* Activity *
Every line from the one containing "You are a computer-use" through the end of the listing below goes in the output, exactly and without pictures.

* Recorded data *
Content starts
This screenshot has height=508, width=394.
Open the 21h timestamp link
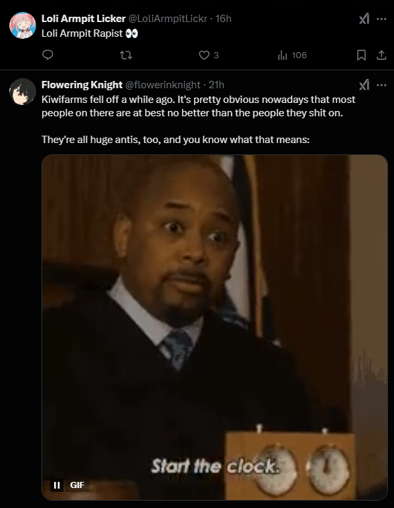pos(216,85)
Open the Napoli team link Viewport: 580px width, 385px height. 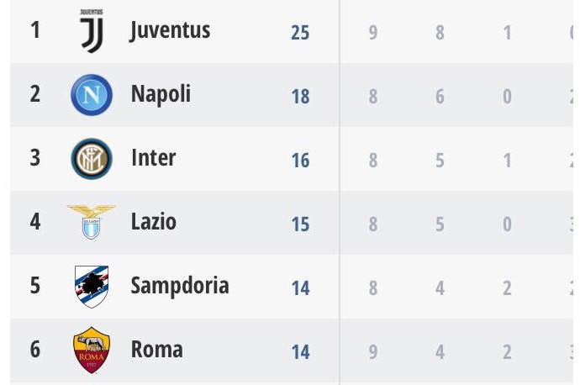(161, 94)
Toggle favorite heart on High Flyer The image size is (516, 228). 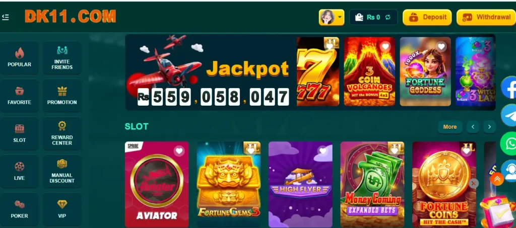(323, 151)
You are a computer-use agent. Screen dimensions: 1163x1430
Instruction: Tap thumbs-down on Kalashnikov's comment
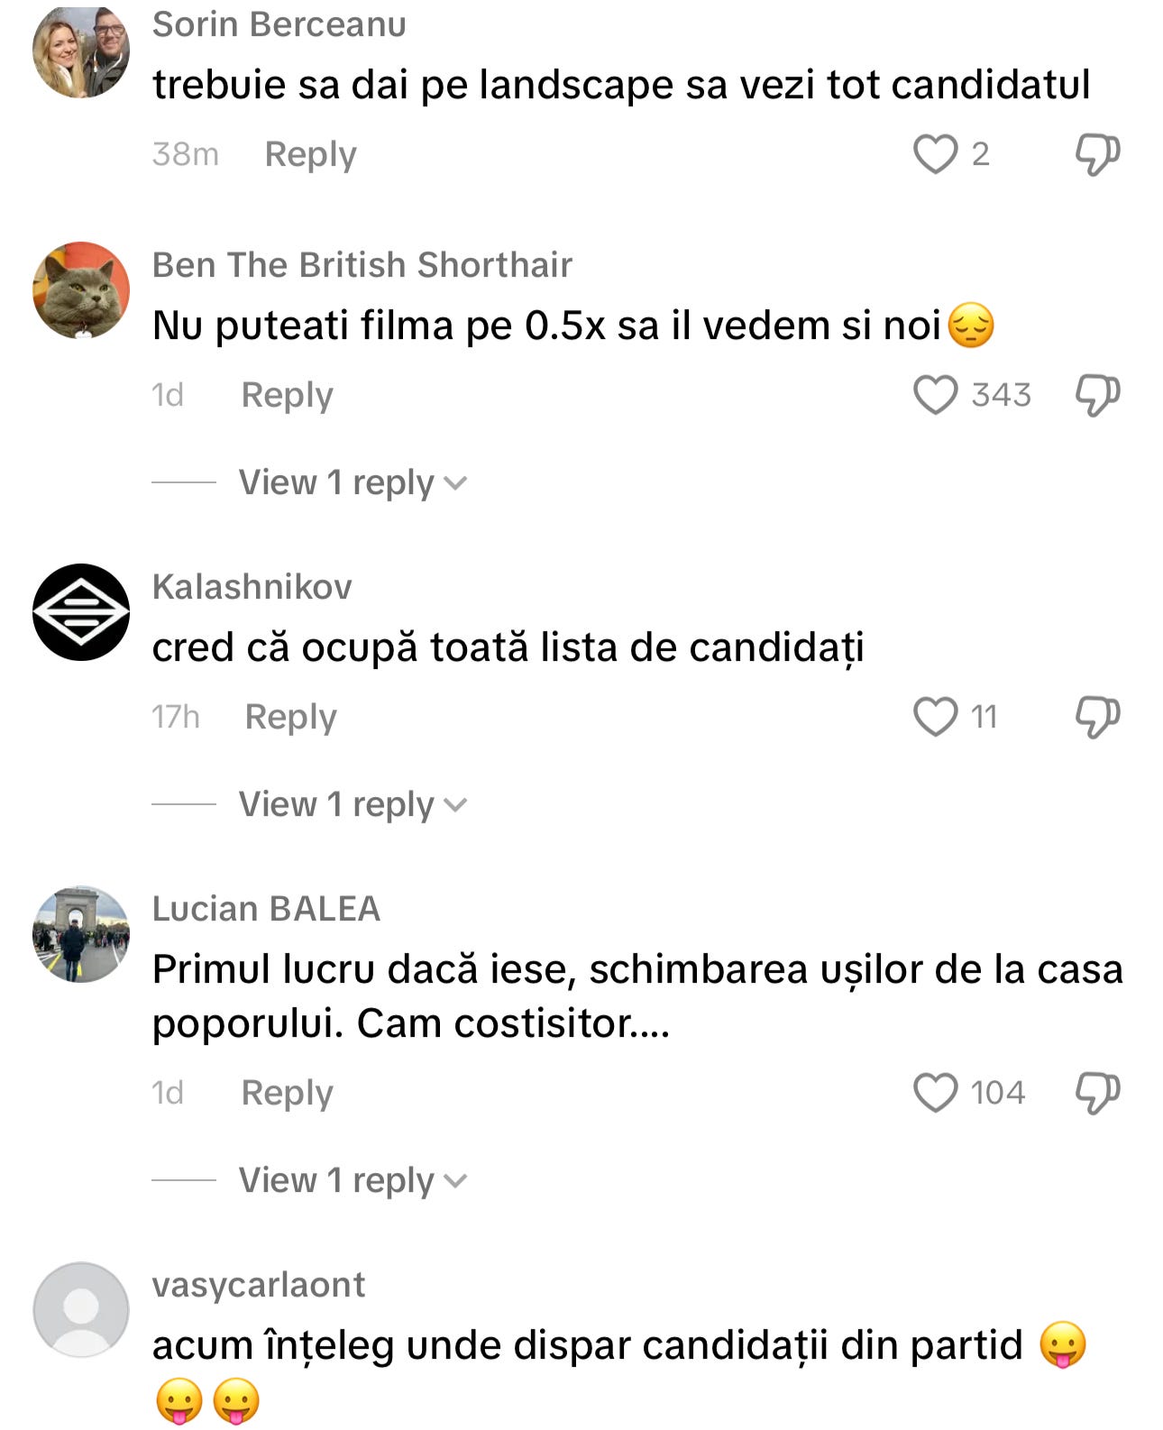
Content ends
* The answer *
You are a computer-use agent. Screen dimensions: 1163x1430
Instruction: Tap thumbs-down on Kalashnikov's comment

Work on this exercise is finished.